■OPEN THE DOOR 正しく恐れて活動再開
・空気を入れ換えよう → 感染対策はしっかりと
・外の景色を見よう → 正しい知識を得よう
・一歩ずつ外に出よう → 閉じこもってばかりもいられない
・いつか店を開けよう → 経済を再活性しよう
■活動の経緯(新型コロナウイルスは「怖い」から「賢く付き合う」へ)
コロナに対する世間の対応に疑問を持っていたところ、同じような考えをお持ちの免疫学者であるペンシルベニア大学准教授の上林拓氏を紹介され、4月から意見交換を始めた。今では名古屋の様々な分野のメンバー18名が毎朝、オンラインミーティングで情報交換を行い、活動の再開に向けて発信を行っている。
■世界のコロナ死亡者ランキング
人口100万人当りの死亡者数は11月現在、北中南米、欧州が上位10国を占めており、1位のペルーで1075人、10位のフランスで553人となっている。一方、下位10国は東アジアが中心となっている。モンゴル・ラオスは0人、10位のバングラデシュは37人、日本は死亡者数14人で8位となっている。理由は定かではないが、日本を含む東アジア諸国の死亡者数が極端に少ないことは事実である。
■免疫の3原則
ウイルスによる発症や重症化は免疫機能が健全に働くかどうかに加え、免疫の3原則と言われる「感染時のウイルス量」×「基礎疾患の有無」×「年齢」が関係している。例えば、ウイルスの増加が1日で2倍になると仮定すると、ウイルス取込量が10と1000の場合では1週間後のウイルス量は640と64,000と大きな差になる。手洗いやマスク着用でウイルスの取込量を減らすことは感染予防に有効だ。一方、肺疾患や糖尿病などの基礎疾患を持つ人、高齢の人はリスクが高くなることも事実である。
■新型コロナが収束するには
(1)集団感染による集団免疫の確立
ウイルスに対する免疫が一番強く備わる方法は自然感染から治癒することである。免疫で守られている人口の割合が高くなると集団免疫を獲得することができる。死亡者数が極端に少ない東アジアでは何らかの免疫を保持しており、集団免疫が確立しているとの見方もできる。
(2)ワクチンによる集団免疫の確立
ワクチンの開発は副作用など安全性の確立に時間がかかり、短期間でできるものではない。また、自然免疫に比べ効果、持続性は乏しくワクチンを軸とした収束には長く険しい道のりが予想される。
(3)治療薬の開発
治療薬でウイルスを除去することはできない。治療薬は重症化を和らげる目的で開発されるものである。治療薬を用い、重症化率を低下させながら自然治癒で集団免疫の獲得を目指すのが現実的だ。ウイルスを除去するには、自身の免疫機能で除去するしかない。
(4)完全隔離によるウイルス消滅
新型コロナウイルスは感染力が高く、既に広域に感染範囲を広げており無症状の感染者が多い事から隔離によるウイルスの消滅は不可能である。コロナの収束に残された道は医療負担を避ける程度に、徐々に自然感染しながら抵抗のある人を増やし、集団免疫を得ることである。
■重症化や医療崩壊のリスクを減らすには
(1)リスクの低いグループと高いグループに分ける
50歳以下で基礎疾患を持たない、重症化リスクの少ないグループから活動を再開すれば爆発的な感染や医療崩壊を防げる可能性は高い。逆に、60歳以上の高齢で基礎疾患を持ったグループは十分に注意しながら保護、行動していく必要がある。

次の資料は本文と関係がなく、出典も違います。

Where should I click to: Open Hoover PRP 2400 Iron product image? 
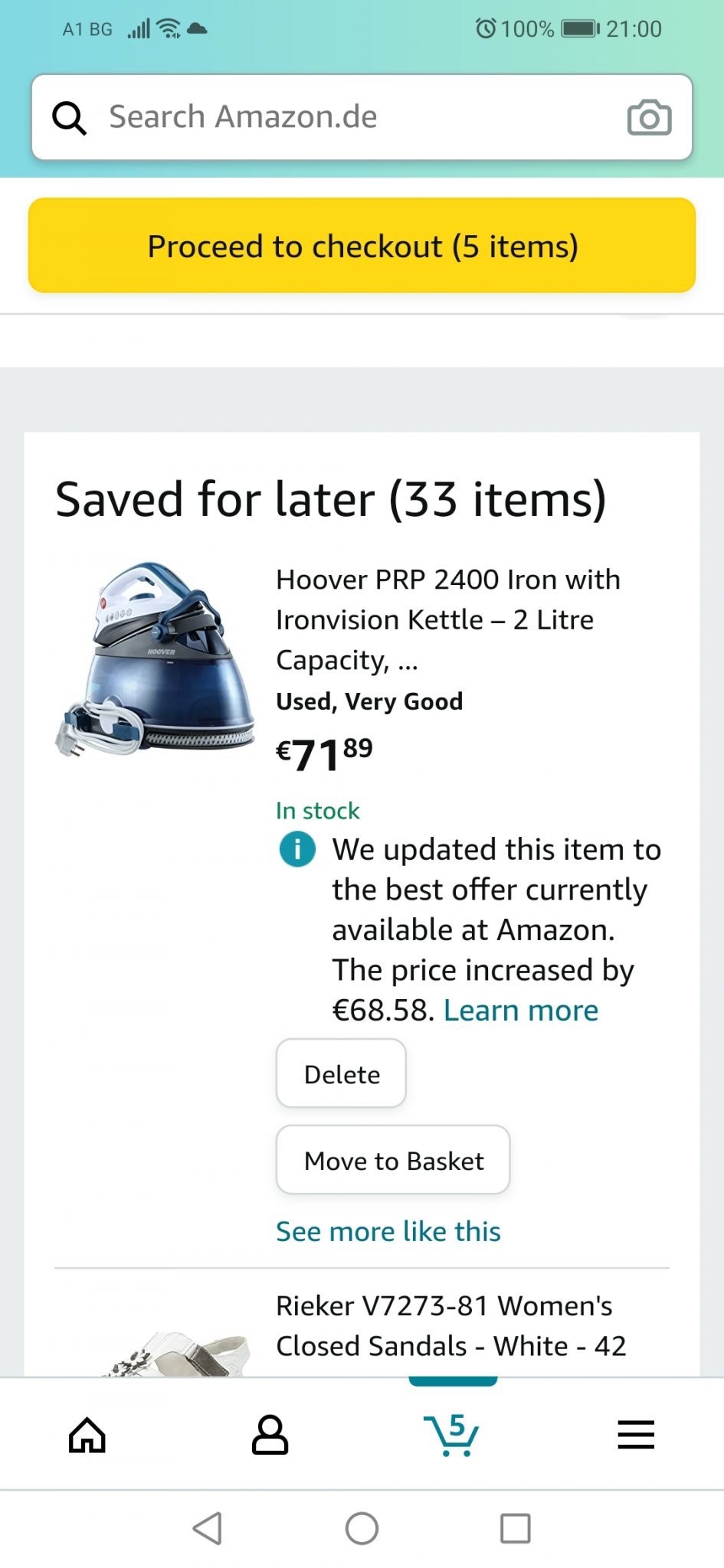point(156,660)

(2)感染時のウイルス量を減らすため、マスクや手払いなどで防護する
感染しても軽症で済むように、感染時のウイルス量を減らす必要がある。しかし、過剰なアルコール殺菌はアレルギーなど免疫異常の疾患を引き起こす恐れがある。人間は昔からウイルスと共存している。人が持つ免疫機能を適正に機能させ、抵抗力を下げずに健康を保つには適度なウイルスが必要である。

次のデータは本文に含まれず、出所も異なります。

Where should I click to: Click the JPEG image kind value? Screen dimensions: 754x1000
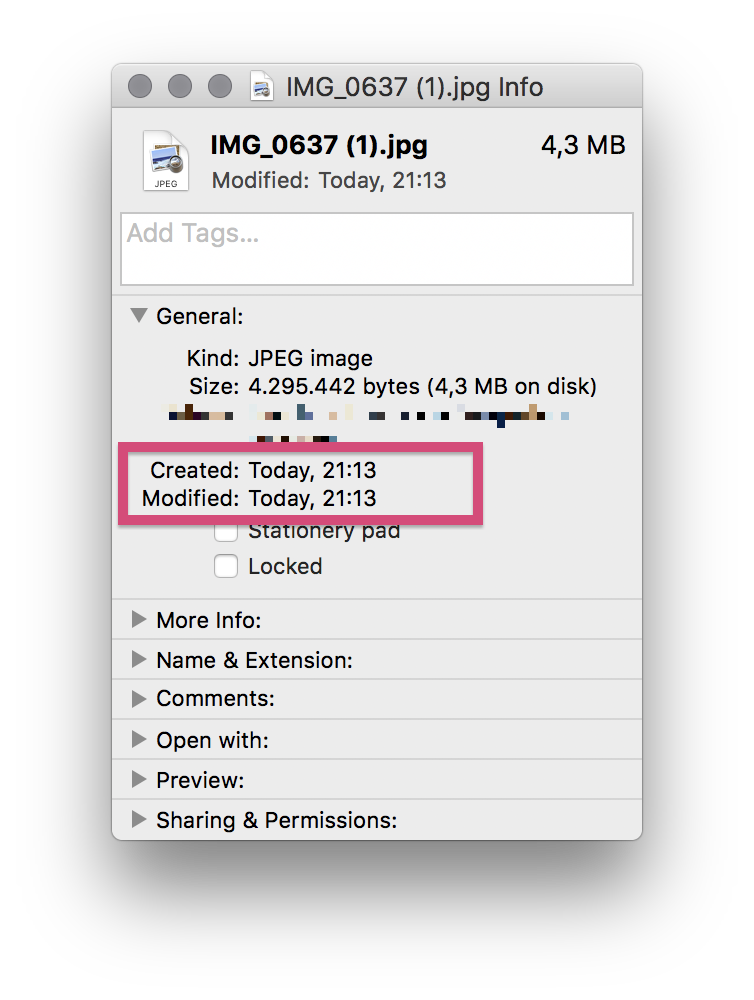(x=310, y=358)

(3)免疫機能を高めるように、健康的な生活習慣を心掛ける
免疫機能をしっかり機能させるためには、栄養バランスの良い食生活や適度な運動、十分な睡眠をとるなど、健康的な生活習慣を送るように努力することも大切である。
■日本人の新型コロナウイルスに対する抵抗力
日本人の感染による死亡者が他国より少ない理由として、日本人のHLA型(ヒト白血球抗原)がウイルスに対する抵抗力を示しているのではないかという説がある。多様性のある欧米人のHLA型に比べ、日本人のHLA型は偏っており、その型が偶然Covid19の抗原に一致した可能性がある。また、普段からマスクを着用する生活習慣がウイルス量を減らすことに影響していると考えられる。マスク常用により肺からの感染が少なく、腸からの感染が多い事も肺疾患の発生率や重症度が低い理由と考えられる。BCGワクチンの非接種国は接種国に比べ死亡率が約3.8倍高いデータがある。何らかの関連性はあるが、今のところ機序は不明である。
これから毎年3000人超の死者を出すインフルエンザ流行の季節になる。今年はコロナ対策も相まって例年ほどの感染者は出ないのではと思っている。逆に、過度な除菌が定着してしまうと抵抗力が落ち、ウイルスに弱い若者が増加することを心配している。清潔と抵抗力の関係も考えてみる必要がある。